Alison Croggon said...

Hi Anon-I-quite-understand-which-is-why-I-haven't-blocked-anonymous-posting-despite-some-temptations:

You've got a point. And are no doubt correct in suggesting so nicely that I might have been unfair, since how can one judge without knowing what happened in the process? Yes, we all know that Ross Mueller can write up a storm. I guess I felt the text was so dominant in this production, to such negative effect, that I was inclined to point the finger there, since from where I was watching the words seemed to be stifling everything else. That's watching effect, not process, and I could well be wrong. The fact is that all the creative team have to bear responsibility. I do wonder what the dramaturg was doing...

Anonymous said...

I saw this show on Friday night and have been to a few kage shows in the past. I agree with Alison;s comments about the shared process. The artistic creativity as I read in a preview under went 18 months of development. One would presume that during these periods spread out over some time I would imagine that the entire collaborative cast would have gained some insight as the direction of the work.
Non the less in light of this the production did misfire dreadfully and at the expense of a Festival work for the company. Lets hope that they can recover with a new work, that I hope will not indulge in dancers pretending to act and 3rd rate choreographic physical narration that served no purpose but cliche in between filler.

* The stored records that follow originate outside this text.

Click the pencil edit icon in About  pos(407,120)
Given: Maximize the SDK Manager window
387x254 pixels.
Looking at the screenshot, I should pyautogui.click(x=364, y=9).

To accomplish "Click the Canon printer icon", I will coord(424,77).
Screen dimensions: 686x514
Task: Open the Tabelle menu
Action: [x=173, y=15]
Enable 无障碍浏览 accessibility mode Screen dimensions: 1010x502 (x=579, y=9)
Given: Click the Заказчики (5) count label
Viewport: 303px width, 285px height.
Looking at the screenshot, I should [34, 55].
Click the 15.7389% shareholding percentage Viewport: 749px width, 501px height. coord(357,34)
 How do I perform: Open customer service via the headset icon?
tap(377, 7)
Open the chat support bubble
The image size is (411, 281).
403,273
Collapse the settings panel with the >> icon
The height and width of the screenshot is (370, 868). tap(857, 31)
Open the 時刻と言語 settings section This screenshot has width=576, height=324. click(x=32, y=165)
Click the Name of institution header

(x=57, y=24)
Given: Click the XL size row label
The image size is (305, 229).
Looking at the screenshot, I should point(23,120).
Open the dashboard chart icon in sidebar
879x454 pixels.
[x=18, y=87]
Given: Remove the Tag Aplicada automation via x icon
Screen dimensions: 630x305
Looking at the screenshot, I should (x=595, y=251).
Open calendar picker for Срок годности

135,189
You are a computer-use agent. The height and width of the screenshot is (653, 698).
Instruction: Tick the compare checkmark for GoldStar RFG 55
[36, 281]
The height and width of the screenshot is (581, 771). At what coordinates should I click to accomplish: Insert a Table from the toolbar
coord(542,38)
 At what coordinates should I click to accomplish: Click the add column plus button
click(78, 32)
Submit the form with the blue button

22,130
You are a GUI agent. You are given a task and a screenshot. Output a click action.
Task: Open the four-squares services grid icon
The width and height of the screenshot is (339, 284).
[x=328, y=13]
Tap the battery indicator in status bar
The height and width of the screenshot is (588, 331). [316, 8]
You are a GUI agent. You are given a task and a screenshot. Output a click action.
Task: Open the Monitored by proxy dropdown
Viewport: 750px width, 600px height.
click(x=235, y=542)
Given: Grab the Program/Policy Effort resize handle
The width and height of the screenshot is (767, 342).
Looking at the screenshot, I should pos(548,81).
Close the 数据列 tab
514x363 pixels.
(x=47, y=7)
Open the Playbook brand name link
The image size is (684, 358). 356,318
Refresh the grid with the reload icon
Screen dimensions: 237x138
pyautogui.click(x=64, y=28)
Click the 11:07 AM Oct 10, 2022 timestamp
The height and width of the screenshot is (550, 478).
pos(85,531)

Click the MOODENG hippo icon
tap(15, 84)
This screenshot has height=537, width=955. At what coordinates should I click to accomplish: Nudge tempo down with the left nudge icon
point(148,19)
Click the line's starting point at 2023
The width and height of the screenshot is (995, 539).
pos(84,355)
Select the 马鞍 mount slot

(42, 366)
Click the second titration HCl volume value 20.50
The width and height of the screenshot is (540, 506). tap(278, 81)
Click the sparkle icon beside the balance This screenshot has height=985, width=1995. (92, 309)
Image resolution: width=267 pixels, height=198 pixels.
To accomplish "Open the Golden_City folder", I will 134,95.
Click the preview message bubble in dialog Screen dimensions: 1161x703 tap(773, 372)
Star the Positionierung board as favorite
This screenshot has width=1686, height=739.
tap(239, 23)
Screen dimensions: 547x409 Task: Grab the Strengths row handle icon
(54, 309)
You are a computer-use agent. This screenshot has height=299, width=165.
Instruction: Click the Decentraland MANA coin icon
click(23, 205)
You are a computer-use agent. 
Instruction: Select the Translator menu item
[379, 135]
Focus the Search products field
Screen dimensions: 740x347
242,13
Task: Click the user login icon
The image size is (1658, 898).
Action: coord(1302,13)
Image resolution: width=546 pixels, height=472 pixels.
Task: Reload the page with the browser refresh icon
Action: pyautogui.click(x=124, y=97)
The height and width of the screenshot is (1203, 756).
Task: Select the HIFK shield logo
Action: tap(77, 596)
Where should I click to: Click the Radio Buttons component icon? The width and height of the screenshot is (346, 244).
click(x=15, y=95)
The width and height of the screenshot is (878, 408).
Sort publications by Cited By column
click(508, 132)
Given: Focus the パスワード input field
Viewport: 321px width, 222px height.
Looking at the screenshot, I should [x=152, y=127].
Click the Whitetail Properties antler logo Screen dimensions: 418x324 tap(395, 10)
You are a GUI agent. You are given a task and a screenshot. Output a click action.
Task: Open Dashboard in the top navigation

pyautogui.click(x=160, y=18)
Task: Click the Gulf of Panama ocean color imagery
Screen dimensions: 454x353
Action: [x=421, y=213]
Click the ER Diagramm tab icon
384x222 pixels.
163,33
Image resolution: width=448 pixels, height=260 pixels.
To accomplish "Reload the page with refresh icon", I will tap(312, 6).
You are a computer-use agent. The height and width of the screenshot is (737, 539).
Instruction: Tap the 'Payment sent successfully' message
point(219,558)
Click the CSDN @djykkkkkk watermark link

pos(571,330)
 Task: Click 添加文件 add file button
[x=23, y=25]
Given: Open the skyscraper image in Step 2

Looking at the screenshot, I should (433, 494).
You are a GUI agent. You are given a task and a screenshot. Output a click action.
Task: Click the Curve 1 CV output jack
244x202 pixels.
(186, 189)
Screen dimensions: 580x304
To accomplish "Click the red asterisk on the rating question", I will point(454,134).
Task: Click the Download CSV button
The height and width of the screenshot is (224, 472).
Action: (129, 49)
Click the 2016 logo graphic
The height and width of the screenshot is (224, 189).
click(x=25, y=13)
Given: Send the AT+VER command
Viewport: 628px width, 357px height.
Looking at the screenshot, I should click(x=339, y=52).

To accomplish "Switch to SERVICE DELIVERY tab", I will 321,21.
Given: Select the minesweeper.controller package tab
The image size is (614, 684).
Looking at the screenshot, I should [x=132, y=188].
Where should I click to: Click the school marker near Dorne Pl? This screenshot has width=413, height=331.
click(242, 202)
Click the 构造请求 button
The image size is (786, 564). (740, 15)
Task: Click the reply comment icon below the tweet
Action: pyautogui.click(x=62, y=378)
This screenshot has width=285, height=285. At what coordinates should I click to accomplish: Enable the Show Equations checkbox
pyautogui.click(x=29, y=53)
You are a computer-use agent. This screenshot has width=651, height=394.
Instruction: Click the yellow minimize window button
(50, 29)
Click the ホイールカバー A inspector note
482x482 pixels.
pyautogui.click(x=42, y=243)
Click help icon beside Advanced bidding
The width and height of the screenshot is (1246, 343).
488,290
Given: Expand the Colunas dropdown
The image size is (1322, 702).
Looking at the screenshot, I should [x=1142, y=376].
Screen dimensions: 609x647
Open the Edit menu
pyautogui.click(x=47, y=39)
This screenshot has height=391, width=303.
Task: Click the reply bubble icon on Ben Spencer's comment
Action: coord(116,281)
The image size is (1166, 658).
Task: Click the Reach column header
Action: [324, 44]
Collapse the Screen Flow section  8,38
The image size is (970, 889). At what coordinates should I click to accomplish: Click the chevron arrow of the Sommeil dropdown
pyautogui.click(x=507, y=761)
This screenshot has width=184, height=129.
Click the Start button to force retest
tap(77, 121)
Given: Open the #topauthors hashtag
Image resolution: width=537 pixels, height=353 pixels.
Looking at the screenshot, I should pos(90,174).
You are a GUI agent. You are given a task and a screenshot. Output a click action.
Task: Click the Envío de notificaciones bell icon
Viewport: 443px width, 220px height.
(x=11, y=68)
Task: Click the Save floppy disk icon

It stresses me to think that the arts centre will replace this sort of work post MTC. We have had enough bad Joanna Marry Smith bourgeois plays to dampen our appitite over the last decade. The physical theatre of KAGE is not at the level of contemporary performance compared to the European sensibility,and would need far greater exploitation of experimental examination to great affect to get me back into the fairfax.

Alison Croggon said...

Hi Belinda - funny, I had a similar twinge - a sudden vision of Physical Theatre Goes David Williamson. And Baron - forgot to answer - yes, your honour, I did like Headlock! You can click through to my review if you want to know why and make appropriate gagging noises...

Anonymous said...

I will sign off here, with my final comment.
what I find interesting is the way this work has caused such a vitriolic retort amongst arts communities. Not sure if there is a divide in like or dislike but can only judge my opinion on the audience's surly silent but some how unanimous " what the hell is this" ripple effect by the 15 mim mark. The politeness of Melbourne's applause and utter dismissal of this work has got me thinking.
In any case well done KAGE for causing some good controversy among the ranks. better luck next time

Alison Croggon said...

If nothing else, it demonstrates how potent theatre can be. Film doesn't cause anything like this kind of visceral effect, for better or worse. But I think there are other factors playing here. I can't help but notice this is the most commented review of all the MIAF ones I've done. No doubt a bit of expiation - I felt the need too - but somehow I feel a bit sad that there's not the same desire to comment about what's been enjoyed, too. Maybe there hasn't been the same level of pleasure for others that there has for me. But more on this and other thoughts later.